Two years on and his FootPrint Coalition organisation has set up two rolling venture capital funds to target the environmental and sustainability sector.
But nanotech as a whole has struggled to gain specific interest in deals, instead becoming part of wider applications in healthcare to industrial sectors.
As Tony Chao, then a senior investment director at Applied Materials’ corporate venturing unit and now a partner at Tyche Partners, at the GCVI Summit 2018 said: “Nanotech is everything and nothing at the same time. It is everywhere – in clothes, phones, manufacturing and you do not even know it is there. It is everywhere and nowhere at the same time.”
It is incorporated within most industries, including commercial construction, chemical plants, oil and gas, aviation and utilities.
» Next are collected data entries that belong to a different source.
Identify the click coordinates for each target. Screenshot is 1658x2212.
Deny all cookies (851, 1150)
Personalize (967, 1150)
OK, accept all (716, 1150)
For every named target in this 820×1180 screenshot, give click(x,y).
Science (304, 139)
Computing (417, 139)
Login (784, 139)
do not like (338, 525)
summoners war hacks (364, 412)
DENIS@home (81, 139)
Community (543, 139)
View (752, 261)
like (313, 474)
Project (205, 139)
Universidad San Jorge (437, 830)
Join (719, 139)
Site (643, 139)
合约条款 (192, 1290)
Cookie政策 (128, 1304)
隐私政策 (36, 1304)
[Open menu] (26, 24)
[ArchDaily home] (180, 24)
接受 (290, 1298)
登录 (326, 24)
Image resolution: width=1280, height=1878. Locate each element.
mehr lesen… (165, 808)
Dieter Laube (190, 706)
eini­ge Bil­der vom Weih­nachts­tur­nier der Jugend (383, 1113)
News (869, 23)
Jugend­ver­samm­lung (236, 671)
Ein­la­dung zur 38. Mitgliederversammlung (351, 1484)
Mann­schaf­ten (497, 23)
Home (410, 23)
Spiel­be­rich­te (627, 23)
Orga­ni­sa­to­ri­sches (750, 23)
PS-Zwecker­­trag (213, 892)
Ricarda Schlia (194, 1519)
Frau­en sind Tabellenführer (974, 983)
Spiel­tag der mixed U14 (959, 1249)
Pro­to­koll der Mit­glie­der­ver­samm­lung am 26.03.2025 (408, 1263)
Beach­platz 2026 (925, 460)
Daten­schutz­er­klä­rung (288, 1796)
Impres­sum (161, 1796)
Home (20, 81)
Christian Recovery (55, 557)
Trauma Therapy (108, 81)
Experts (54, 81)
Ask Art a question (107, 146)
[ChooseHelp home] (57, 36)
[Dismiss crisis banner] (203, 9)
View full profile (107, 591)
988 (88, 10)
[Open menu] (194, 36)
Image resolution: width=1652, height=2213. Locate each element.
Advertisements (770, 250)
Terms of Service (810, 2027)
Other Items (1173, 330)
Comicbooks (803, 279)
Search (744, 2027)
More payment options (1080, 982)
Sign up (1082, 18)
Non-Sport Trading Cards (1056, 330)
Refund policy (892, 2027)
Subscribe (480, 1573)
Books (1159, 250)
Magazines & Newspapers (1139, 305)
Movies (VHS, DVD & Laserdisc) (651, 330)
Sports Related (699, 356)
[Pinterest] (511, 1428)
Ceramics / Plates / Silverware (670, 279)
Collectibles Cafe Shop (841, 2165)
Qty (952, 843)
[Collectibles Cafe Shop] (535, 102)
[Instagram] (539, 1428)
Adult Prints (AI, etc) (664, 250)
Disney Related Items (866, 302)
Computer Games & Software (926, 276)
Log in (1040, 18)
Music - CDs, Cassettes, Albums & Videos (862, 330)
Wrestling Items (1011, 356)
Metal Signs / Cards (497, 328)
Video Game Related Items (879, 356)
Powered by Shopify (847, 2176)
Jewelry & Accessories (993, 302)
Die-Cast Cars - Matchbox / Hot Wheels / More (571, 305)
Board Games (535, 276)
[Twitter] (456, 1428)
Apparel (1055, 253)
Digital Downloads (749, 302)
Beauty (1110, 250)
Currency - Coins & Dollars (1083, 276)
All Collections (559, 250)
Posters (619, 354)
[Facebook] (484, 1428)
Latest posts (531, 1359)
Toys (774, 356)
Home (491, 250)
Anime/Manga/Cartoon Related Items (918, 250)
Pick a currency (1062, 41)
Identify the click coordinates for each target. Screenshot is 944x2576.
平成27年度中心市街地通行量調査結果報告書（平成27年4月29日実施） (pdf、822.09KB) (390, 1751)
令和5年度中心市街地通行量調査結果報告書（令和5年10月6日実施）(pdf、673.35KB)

In December, Halliburton Labs, the open innovation centre and accelerator for US-based oil services company Halliburton, saw one of its cohort, NanoTech, a material science company focused on fire-proofing and insulation technologies, complete its $5m seed round.
At the other end of the scale, Sila Nanotechnologies last month raised $590m in its series F round to scale up manufacturing of its silicon-based battery materials to be used in lithium-ion electric cars.
As Ginger Rothrock, partner at HG Ventures, the corporate venturing unit of Heritage Group, in preparation for the 29 April roundtable said: “New and improved materials can have an outsized impact on the energy/climate/health/etc challenges we are facing today and in the near future.”